::: DATA UNDER STUDY

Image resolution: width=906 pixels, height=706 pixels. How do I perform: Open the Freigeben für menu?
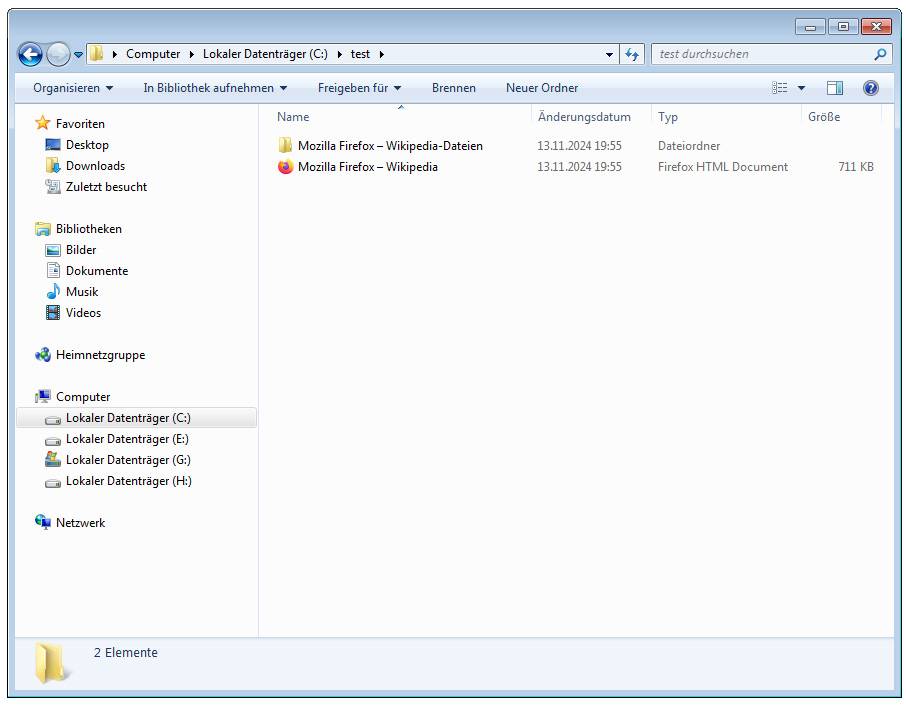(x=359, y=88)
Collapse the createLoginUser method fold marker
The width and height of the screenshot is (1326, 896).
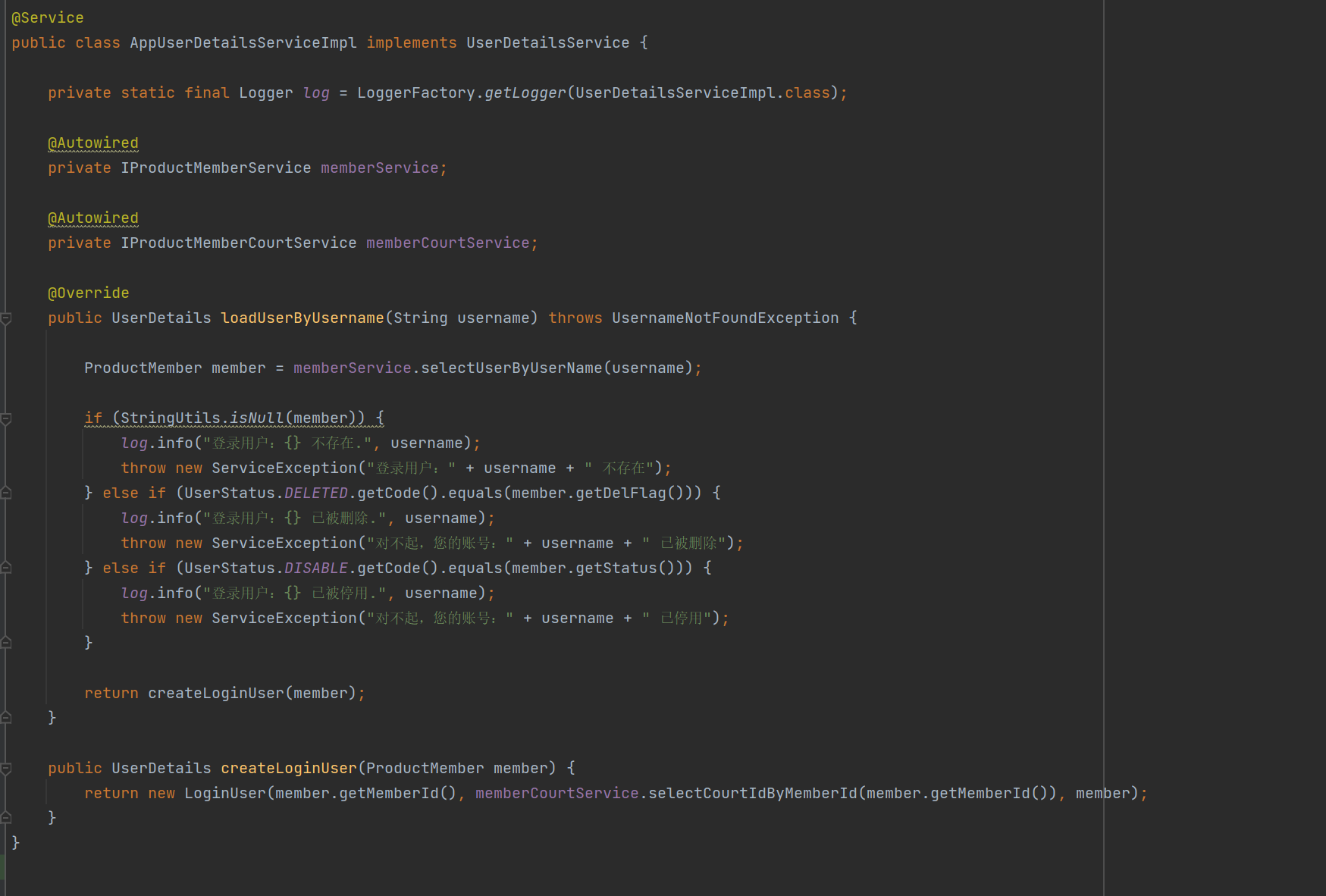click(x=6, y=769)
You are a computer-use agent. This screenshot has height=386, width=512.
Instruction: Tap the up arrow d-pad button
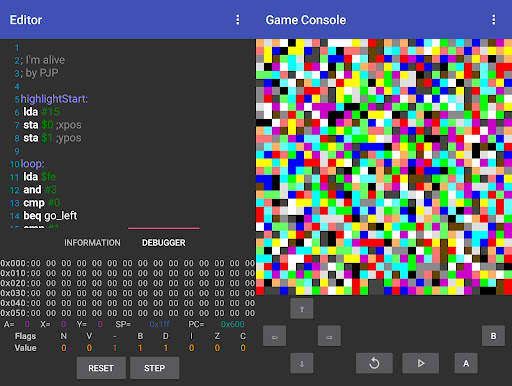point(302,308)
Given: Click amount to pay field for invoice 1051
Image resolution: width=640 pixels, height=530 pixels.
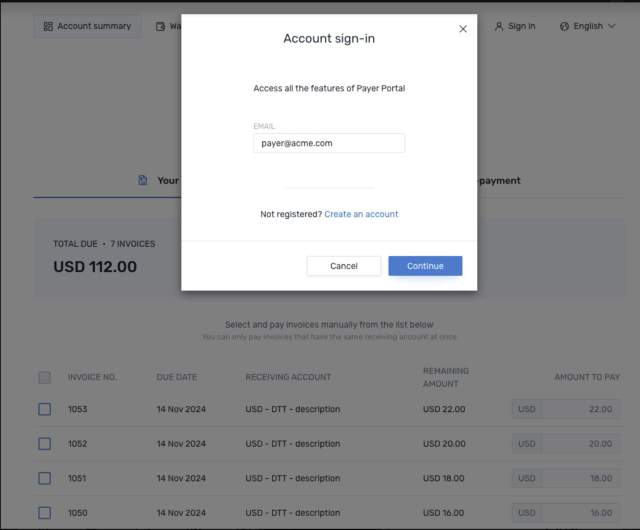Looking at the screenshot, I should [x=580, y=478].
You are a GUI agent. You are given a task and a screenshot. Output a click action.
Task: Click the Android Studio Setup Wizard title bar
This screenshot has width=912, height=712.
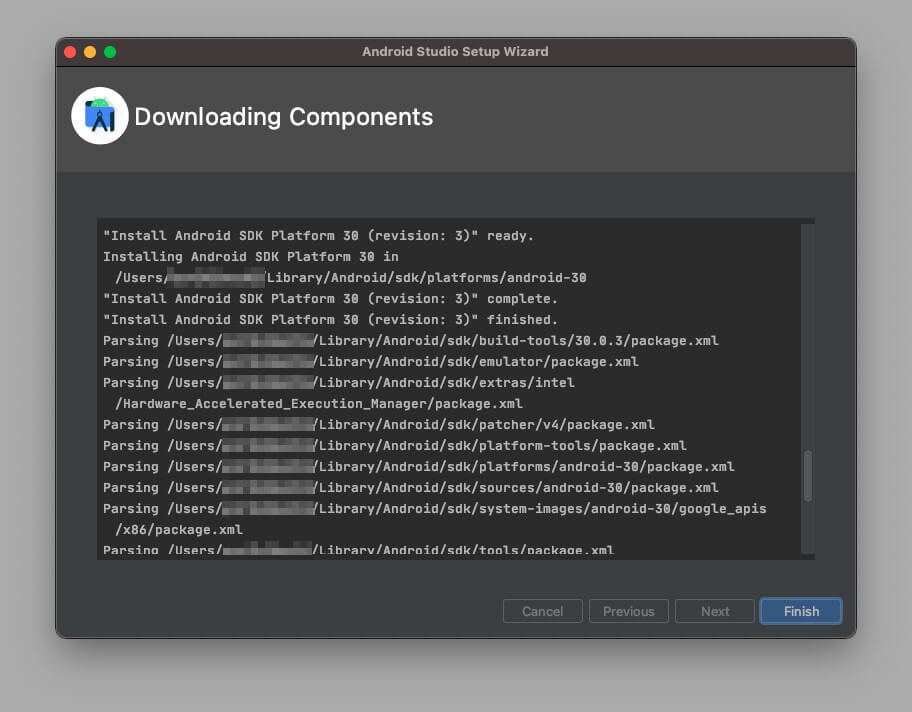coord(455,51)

::::::

Find every line in the records that has the word "agent". Copy those lines.

• ANSWER BELOW:
You are a computer-use agent. This screenshot has height=386, width=512.
You are a GUI agent. You are given a task and a screenshot. Output a click action.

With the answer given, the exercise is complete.